After studying and writing about the Book of Job for several years I can tell you I see the same lesson. Just because you think you’ve done all the right things; you are not magically protected from the vagaries of a universe that operates on rules you may not have bothered to learn. The lesson of Job that I see is that the universe operates on understandable rules. Sometimes we suffer because we made bad choices, sometimes it is because the universe operates on knowable rules and we didn’t take the time to learn. Sometimes it is because other people make bad choices. In any case, I believe we are here to do our best to reduce the subsequent damage to our global home, our loved ones, and our neighbors. I believe we are obligated to make the best choices to reduce the suffering of others.
That brings me to the title of this little rant, “Prayer in Motion.” I have no issue with taking a day to set aside time to breath, to get our bearings, to focus, and to reassess priorities. This is true regardless of your faith or ethics. What I do wish to see in the world is an active response, a prayer in motion, if you will. Seriously think about ways you can reduce your contact so that we can get on top of this. Italy has the 2nd highest ranking health care system in the world, yet they are currently (as of this writing) being forced to triage patients for the use of ventilators and life sustaining treatment. Currently, the United States ranks 37th in health care services and has a population more than five times that of Italy. We are coming out of the gate seriously unprepared to handle a large outbreak of anything, let alone something that can kill.
Problem number two: “if you’re sick, stay home” doesn’t work if having a home of any kind depends on you working and your job isn’t portable. This article published by the Pew Research Center breaks down the numbers of people who cannot afford to take off a day or a week with no pay and no benefits. Next time you stop at the local drive through to pick up dinner, you might want to keep this in mind.
That leads us to the next problem, when people stop showing up at places to eat and buy the things we took for granted, businesses suffer, especially the small business trying to keep things propped up. In the Seattle metro area, there are already serious impacts to people who make their living serving the huge population that commutes to commercial centers daily. Many of the professionals in our communities can and do opt to work from home; hotel maids, taxi drivers, food service workers, cleaning personnel, and oh so many others don’t have that option. And when the people are not there to serve, there is no job to do.
But there are things that I see that give me hope. Neighborhoods that pull together to keep an eye on each other. People coming together to find alternative ways to deliver food and supplies to those who no longer should be relying on public transit.
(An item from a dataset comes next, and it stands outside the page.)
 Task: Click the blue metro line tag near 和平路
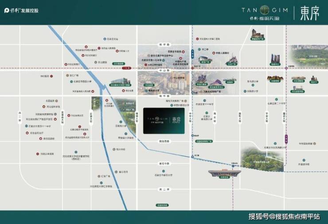[192, 54]
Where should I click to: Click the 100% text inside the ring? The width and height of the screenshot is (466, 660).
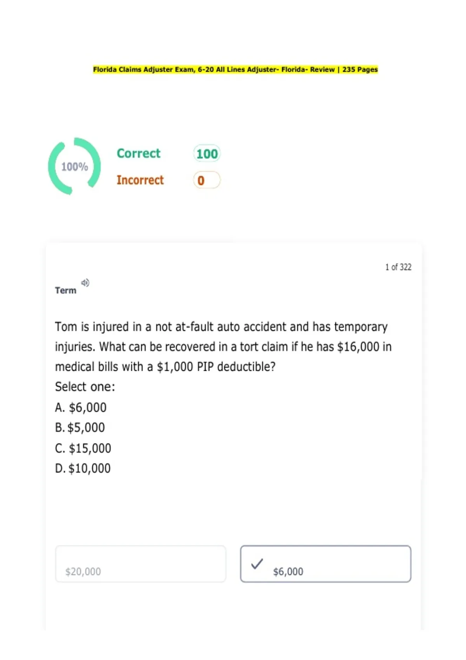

People who work on getting medical services where they are needed while containing risk. This is the heart of “prayer in motion.” This is where you step up to finding ways to reduce impact, and to help those who face challenges in surviving this crisis. This is what people of faith, and people with an ethical standard, are called to do.
Take this day to pray, or meditate, or simply practice deep breathing. But use that time to focus on what you as an individual, or as a member of a “social distancing” group, can accomplish that will alleviate the situation. Be informed, make wise choices, and learn to rebuild a society that sees us as one global community facing many global threats. Be the answer.